Data excerpts:

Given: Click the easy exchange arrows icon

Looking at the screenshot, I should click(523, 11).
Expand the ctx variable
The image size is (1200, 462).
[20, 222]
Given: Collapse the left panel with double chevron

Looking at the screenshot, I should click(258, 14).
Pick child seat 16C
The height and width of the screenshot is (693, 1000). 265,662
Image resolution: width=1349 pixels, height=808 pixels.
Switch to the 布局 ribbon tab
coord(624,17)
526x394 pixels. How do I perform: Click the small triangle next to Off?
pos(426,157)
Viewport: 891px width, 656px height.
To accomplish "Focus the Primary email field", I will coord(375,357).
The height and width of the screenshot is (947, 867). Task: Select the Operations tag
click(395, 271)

Work to complete:
The line containing "The height and width of the screenshot is (947, 867)." and every line after it, through the last one above, should be written out word for word.

Result of this exercise:
The height and width of the screenshot is (947, 867). Task: Select the Operations tag
click(395, 271)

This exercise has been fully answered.